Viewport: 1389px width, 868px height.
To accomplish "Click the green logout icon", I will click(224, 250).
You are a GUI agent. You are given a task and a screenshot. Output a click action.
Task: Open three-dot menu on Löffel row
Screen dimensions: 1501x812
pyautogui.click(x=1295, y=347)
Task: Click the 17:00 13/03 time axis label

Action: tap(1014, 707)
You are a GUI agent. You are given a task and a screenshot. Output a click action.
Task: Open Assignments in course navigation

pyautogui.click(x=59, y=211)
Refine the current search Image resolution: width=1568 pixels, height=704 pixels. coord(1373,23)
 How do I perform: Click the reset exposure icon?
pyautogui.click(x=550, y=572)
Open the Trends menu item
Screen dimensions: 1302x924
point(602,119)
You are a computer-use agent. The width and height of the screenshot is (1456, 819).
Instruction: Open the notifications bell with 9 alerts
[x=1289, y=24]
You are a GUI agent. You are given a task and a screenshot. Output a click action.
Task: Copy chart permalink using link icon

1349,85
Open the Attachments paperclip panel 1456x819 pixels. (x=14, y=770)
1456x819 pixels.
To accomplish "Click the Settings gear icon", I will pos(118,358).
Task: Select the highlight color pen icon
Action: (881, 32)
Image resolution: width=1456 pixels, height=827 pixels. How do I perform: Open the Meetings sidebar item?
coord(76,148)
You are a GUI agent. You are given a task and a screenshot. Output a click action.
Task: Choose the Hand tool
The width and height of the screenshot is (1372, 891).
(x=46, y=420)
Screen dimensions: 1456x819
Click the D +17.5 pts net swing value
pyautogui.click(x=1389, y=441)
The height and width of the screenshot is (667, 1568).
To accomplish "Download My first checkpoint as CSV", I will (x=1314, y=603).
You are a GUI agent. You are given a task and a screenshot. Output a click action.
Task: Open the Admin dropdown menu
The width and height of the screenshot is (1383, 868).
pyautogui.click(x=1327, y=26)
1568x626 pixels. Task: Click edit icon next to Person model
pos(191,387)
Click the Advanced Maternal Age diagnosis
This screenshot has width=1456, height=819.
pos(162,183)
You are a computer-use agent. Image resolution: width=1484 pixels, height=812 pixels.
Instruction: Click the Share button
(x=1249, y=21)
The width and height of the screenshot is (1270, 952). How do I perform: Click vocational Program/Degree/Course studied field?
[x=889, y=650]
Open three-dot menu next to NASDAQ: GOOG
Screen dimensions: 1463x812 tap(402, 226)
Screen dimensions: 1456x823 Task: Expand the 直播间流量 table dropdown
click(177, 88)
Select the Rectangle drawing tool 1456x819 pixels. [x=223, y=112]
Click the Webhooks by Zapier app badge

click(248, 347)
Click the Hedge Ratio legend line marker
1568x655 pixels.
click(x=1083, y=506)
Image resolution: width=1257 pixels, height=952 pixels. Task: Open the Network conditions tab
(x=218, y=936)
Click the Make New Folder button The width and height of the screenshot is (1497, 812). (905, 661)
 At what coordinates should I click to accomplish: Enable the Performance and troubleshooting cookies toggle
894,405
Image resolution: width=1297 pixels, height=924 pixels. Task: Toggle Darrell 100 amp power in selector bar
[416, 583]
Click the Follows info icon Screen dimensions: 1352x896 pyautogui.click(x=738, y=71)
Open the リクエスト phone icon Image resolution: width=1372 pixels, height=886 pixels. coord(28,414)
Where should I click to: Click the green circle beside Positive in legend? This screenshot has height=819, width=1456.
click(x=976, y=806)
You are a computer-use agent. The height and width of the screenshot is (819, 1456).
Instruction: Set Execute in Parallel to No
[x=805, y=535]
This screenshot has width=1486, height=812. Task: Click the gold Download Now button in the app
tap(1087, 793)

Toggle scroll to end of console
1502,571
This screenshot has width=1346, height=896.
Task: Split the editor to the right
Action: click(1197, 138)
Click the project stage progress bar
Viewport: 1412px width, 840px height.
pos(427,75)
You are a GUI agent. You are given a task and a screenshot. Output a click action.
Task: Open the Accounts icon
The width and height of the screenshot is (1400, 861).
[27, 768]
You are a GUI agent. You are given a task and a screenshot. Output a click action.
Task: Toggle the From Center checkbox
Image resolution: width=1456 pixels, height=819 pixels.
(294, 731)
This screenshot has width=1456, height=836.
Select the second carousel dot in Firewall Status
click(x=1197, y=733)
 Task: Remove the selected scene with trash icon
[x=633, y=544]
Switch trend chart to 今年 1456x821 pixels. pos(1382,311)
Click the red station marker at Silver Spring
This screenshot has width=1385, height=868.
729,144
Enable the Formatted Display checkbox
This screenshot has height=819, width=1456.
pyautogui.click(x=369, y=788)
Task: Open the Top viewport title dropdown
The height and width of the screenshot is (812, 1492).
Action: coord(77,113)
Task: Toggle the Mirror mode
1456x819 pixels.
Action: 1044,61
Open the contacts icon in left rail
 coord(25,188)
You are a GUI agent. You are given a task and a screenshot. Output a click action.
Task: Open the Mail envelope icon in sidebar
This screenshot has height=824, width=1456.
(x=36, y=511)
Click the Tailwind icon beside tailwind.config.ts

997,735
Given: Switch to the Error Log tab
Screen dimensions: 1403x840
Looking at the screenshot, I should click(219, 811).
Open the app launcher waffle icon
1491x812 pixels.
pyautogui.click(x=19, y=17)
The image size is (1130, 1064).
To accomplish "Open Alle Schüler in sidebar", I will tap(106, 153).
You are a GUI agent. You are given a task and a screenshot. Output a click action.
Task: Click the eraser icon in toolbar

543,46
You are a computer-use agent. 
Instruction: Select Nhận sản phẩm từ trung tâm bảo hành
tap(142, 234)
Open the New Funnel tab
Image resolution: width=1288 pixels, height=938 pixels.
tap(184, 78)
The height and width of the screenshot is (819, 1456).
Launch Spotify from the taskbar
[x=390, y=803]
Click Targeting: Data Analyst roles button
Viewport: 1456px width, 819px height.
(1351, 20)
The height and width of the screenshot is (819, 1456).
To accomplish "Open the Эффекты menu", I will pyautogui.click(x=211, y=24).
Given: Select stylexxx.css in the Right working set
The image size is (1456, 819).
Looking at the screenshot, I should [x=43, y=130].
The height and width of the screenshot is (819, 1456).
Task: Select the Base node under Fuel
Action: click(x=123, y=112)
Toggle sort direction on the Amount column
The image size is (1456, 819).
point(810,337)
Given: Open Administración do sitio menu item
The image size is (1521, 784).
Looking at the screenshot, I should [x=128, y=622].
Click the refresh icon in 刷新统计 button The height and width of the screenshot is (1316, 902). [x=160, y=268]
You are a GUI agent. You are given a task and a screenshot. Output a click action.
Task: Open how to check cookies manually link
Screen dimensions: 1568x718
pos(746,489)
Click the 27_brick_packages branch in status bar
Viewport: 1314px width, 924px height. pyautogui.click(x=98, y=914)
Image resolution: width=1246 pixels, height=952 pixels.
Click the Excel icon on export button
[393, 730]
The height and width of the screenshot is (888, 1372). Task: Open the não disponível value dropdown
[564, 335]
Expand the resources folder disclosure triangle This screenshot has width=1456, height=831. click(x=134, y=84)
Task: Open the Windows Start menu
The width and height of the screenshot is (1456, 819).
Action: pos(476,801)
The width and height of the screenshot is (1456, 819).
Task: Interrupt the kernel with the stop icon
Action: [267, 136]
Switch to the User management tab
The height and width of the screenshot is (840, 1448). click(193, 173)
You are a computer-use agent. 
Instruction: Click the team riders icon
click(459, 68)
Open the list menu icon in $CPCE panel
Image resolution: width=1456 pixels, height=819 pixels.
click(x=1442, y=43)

:: Exercise description ::
Word for word, copy out the data.

:: Solution ::
Viewport: 1389px width, 868px height.
To accomplish "Click the green logout icon", I will click(224, 250).
You are a GUI agent. You are given a task and a screenshot. Output a click action.
Task: Open three-dot menu on Löffel row
Screen dimensions: 1501x812
pyautogui.click(x=1295, y=347)
Task: Click the 17:00 13/03 time axis label

Action: tap(1014, 707)
You are a GUI agent. You are given a task and a screenshot. Output a click action.
Task: Open Assignments in course navigation

pyautogui.click(x=59, y=211)
Refine the current search Image resolution: width=1568 pixels, height=704 pixels. coord(1373,23)
 How do I perform: Click the reset exposure icon?
pyautogui.click(x=550, y=572)
Open the Trends menu item
Screen dimensions: 1302x924
point(602,119)
You are a computer-use agent. The width and height of the screenshot is (1456, 819).
Instruction: Open the notifications bell with 9 alerts
[x=1289, y=24]
You are a GUI agent. You are given a task and a screenshot. Output a click action.
Task: Copy chart permalink using link icon

1349,85
Open the Attachments paperclip panel 1456x819 pixels. (x=14, y=770)
1456x819 pixels.
To accomplish "Click the Settings gear icon", I will pos(118,358).
Task: Select the highlight color pen icon
Action: (881, 32)
Image resolution: width=1456 pixels, height=827 pixels. How do I perform: Open the Meetings sidebar item?
coord(76,148)
You are a GUI agent. You are given a task and a screenshot. Output a click action.
Task: Choose the Hand tool
The width and height of the screenshot is (1372, 891).
(x=46, y=420)
Screen dimensions: 1456x819
Click the D +17.5 pts net swing value
pyautogui.click(x=1389, y=441)
The height and width of the screenshot is (667, 1568).
To accomplish "Download My first checkpoint as CSV", I will (x=1314, y=603).
You are a GUI agent. You are given a task and a screenshot. Output a click action.
Task: Open the Admin dropdown menu
The width and height of the screenshot is (1383, 868).
pyautogui.click(x=1327, y=26)
1568x626 pixels. Task: Click edit icon next to Person model
pos(191,387)
Click the Advanced Maternal Age diagnosis
This screenshot has width=1456, height=819.
pos(162,183)
You are a computer-use agent. Image resolution: width=1484 pixels, height=812 pixels.
Instruction: Click the Share button
(x=1249, y=21)
The width and height of the screenshot is (1270, 952). How do I perform: Click vocational Program/Degree/Course studied field?
[x=889, y=650]
Open three-dot menu next to NASDAQ: GOOG
Screen dimensions: 1463x812 tap(402, 226)
Screen dimensions: 1456x823 Task: Expand the 直播间流量 table dropdown
click(177, 88)
Select the Rectangle drawing tool 1456x819 pixels. [x=223, y=112]
Click the Webhooks by Zapier app badge

click(248, 347)
Click the Hedge Ratio legend line marker
1568x655 pixels.
click(x=1083, y=506)
Image resolution: width=1257 pixels, height=952 pixels. Task: Open the Network conditions tab
(x=218, y=936)
Click the Make New Folder button The width and height of the screenshot is (1497, 812). (905, 661)
 At what coordinates should I click to accomplish: Enable the Performance and troubleshooting cookies toggle
894,405
Image resolution: width=1297 pixels, height=924 pixels. Task: Toggle Darrell 100 amp power in selector bar
[416, 583]
Click the Follows info icon Screen dimensions: 1352x896 pyautogui.click(x=738, y=71)
Open the リクエスト phone icon Image resolution: width=1372 pixels, height=886 pixels. coord(28,414)
Where should I click to: Click the green circle beside Positive in legend? This screenshot has height=819, width=1456.
click(x=976, y=806)
You are a computer-use agent. The height and width of the screenshot is (819, 1456).
Instruction: Set Execute in Parallel to No
[x=805, y=535]
This screenshot has width=1486, height=812. Task: Click the gold Download Now button in the app
tap(1087, 793)

Toggle scroll to end of console
1502,571
This screenshot has width=1346, height=896.
Task: Split the editor to the right
Action: click(1197, 138)
Click the project stage progress bar
Viewport: 1412px width, 840px height.
pos(427,75)
You are a GUI agent. You are given a task and a screenshot. Output a click action.
Task: Open the Accounts icon
The width and height of the screenshot is (1400, 861).
[27, 768]
You are a GUI agent. You are given a task and a screenshot. Output a click action.
Task: Toggle the From Center checkbox
Image resolution: width=1456 pixels, height=819 pixels.
(294, 731)
This screenshot has width=1456, height=836.
Select the second carousel dot in Firewall Status
click(x=1197, y=733)
 Task: Remove the selected scene with trash icon
[x=633, y=544]
Switch trend chart to 今年 1456x821 pixels. pos(1382,311)
Click the red station marker at Silver Spring
This screenshot has width=1385, height=868.
729,144
Enable the Formatted Display checkbox
This screenshot has height=819, width=1456.
pyautogui.click(x=369, y=788)
Task: Open the Top viewport title dropdown
The height and width of the screenshot is (812, 1492).
Action: coord(77,113)
Task: Toggle the Mirror mode
1456x819 pixels.
Action: 1044,61
Open the contacts icon in left rail
 coord(25,188)
You are a GUI agent. You are given a task and a screenshot. Output a click action.
Task: Open the Mail envelope icon in sidebar
This screenshot has height=824, width=1456.
(x=36, y=511)
Click the Tailwind icon beside tailwind.config.ts

997,735
Given: Switch to the Error Log tab
Screen dimensions: 1403x840
Looking at the screenshot, I should click(219, 811).
Open the app launcher waffle icon
1491x812 pixels.
pyautogui.click(x=19, y=17)
The image size is (1130, 1064).
To accomplish "Open Alle Schüler in sidebar", I will tap(106, 153).
You are a GUI agent. You are given a task and a screenshot. Output a click action.
Task: Click the eraser icon in toolbar

543,46
You are a computer-use agent. 
Instruction: Select Nhận sản phẩm từ trung tâm bảo hành
tap(142, 234)
Open the New Funnel tab
Image resolution: width=1288 pixels, height=938 pixels.
tap(184, 78)
The height and width of the screenshot is (819, 1456).
Launch Spotify from the taskbar
[x=390, y=803]
Click Targeting: Data Analyst roles button
Viewport: 1456px width, 819px height.
(1351, 20)
The height and width of the screenshot is (819, 1456).
To accomplish "Open the Эффекты menu", I will pyautogui.click(x=211, y=24).
Given: Select stylexxx.css in the Right working set
The image size is (1456, 819).
Looking at the screenshot, I should [x=43, y=130].
The height and width of the screenshot is (819, 1456).
Task: Select the Base node under Fuel
Action: click(x=123, y=112)
Toggle sort direction on the Amount column
The image size is (1456, 819).
point(810,337)
Given: Open Administración do sitio menu item
The image size is (1521, 784).
Looking at the screenshot, I should [x=128, y=622].
Click the refresh icon in 刷新统计 button The height and width of the screenshot is (1316, 902). [x=160, y=268]
You are a GUI agent. You are given a task and a screenshot. Output a click action.
Task: Open how to check cookies manually link
Screen dimensions: 1568x718
pos(746,489)
Click the 27_brick_packages branch in status bar
Viewport: 1314px width, 924px height. pyautogui.click(x=98, y=914)
Image resolution: width=1246 pixels, height=952 pixels.
Click the Excel icon on export button
[393, 730]
The height and width of the screenshot is (888, 1372). Task: Open the não disponível value dropdown
[564, 335]
Expand the resources folder disclosure triangle This screenshot has width=1456, height=831. click(x=134, y=84)
Task: Open the Windows Start menu
The width and height of the screenshot is (1456, 819).
Action: pos(476,801)
The width and height of the screenshot is (1456, 819).
Task: Interrupt the kernel with the stop icon
Action: [267, 136]
Switch to the User management tab
The height and width of the screenshot is (840, 1448). click(193, 173)
You are a computer-use agent. 
Instruction: Click the team riders icon
click(459, 68)
Open the list menu icon in $CPCE panel
Image resolution: width=1456 pixels, height=819 pixels.
click(x=1442, y=43)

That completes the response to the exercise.